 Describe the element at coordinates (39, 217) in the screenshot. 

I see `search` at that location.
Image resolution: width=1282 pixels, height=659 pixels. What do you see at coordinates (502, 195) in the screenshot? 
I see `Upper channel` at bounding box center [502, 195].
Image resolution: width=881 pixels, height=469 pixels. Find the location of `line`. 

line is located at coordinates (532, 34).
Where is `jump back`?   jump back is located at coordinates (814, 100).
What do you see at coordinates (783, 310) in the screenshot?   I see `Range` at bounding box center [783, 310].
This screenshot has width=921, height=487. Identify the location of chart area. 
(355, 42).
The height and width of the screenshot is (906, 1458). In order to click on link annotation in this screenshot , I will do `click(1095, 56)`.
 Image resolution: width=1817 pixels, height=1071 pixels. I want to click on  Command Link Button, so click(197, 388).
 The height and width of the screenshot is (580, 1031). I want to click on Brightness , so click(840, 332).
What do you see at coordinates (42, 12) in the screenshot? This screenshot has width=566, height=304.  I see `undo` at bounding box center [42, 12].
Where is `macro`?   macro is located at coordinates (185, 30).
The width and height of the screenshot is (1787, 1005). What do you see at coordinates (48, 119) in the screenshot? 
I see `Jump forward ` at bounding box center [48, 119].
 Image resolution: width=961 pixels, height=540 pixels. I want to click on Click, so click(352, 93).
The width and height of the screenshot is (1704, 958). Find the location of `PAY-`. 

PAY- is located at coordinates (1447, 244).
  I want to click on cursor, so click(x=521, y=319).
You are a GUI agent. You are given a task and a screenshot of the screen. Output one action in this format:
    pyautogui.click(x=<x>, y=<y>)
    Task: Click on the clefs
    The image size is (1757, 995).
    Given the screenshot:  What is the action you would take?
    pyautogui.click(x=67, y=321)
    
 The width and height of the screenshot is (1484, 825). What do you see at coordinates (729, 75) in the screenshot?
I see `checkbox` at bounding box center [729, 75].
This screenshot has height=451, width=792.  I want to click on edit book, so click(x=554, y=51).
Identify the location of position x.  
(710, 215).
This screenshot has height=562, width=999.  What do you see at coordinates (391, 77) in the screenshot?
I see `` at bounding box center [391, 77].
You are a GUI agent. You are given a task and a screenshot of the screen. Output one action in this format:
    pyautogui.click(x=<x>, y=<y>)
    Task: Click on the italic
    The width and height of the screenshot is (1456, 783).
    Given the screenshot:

::::::

Recast all of the records above as a numbered list, one line per item, and leave out the blank lines.

*Exercise solution:*
1.  Describe the element at coordinates (39, 217) in the screenshot. 
2. I see `search` at that location.
3. Image resolution: width=1282 pixels, height=659 pixels. What do you see at coordinates (502, 195) in the screenshot? 
4. I see `Upper channel` at bounding box center [502, 195].
5. Image resolution: width=881 pixels, height=469 pixels. Find the location of `line`. 
6. line is located at coordinates (532, 34).
7. Where is `jump back`?   jump back is located at coordinates (814, 100).
8. What do you see at coordinates (783, 310) in the screenshot?   I see `Range` at bounding box center [783, 310].
9. This screenshot has width=921, height=487. Identify the location of chart area. 
10. (355, 42).
11. The height and width of the screenshot is (906, 1458). In order to click on link annotation in this screenshot , I will do `click(1095, 56)`.
12.  Image resolution: width=1817 pixels, height=1071 pixels. I want to click on  Command Link Button, so click(197, 388).
13.  The height and width of the screenshot is (580, 1031). I want to click on Brightness , so click(840, 332).
14. What do you see at coordinates (42, 12) in the screenshot? This screenshot has width=566, height=304.  I see `undo` at bounding box center [42, 12].
15. Where is `macro`?   macro is located at coordinates (185, 30).
16. The width and height of the screenshot is (1787, 1005). What do you see at coordinates (48, 119) in the screenshot? 
17. I see `Jump forward ` at bounding box center [48, 119].
18.  Image resolution: width=961 pixels, height=540 pixels. I want to click on Click, so click(352, 93).
19. The width and height of the screenshot is (1704, 958). Find the location of `PAY-`. 
20. PAY- is located at coordinates (1447, 244).
21.   I want to click on cursor, so click(x=521, y=319).
22. You are a GUI agent. You are given a task and a screenshot of the screen. Output one action in this format:
23.     pyautogui.click(x=<x>, y=<y>)
24.     Task: Click on the clefs
25.     The image size is (1757, 995).
26.     Given the screenshot:  What is the action you would take?
27.     pyautogui.click(x=67, y=321)
28.  The width and height of the screenshot is (1484, 825). What do you see at coordinates (729, 75) in the screenshot?
29. I see `checkbox` at bounding box center [729, 75].
30. This screenshot has height=451, width=792.  I want to click on edit book, so click(x=554, y=51).
31. Identify the location of position x.  
32. (710, 215).
33. This screenshot has height=562, width=999.  What do you see at coordinates (391, 77) in the screenshot?
34. I see `` at bounding box center [391, 77].
35. You are a GUI agent. You are given a task and a screenshot of the screen. Output one action in this format:
36.     pyautogui.click(x=<x>, y=<y>)
37.     Task: Click on the italic
38.     The width and height of the screenshot is (1456, 783).
39.     Given the screenshot:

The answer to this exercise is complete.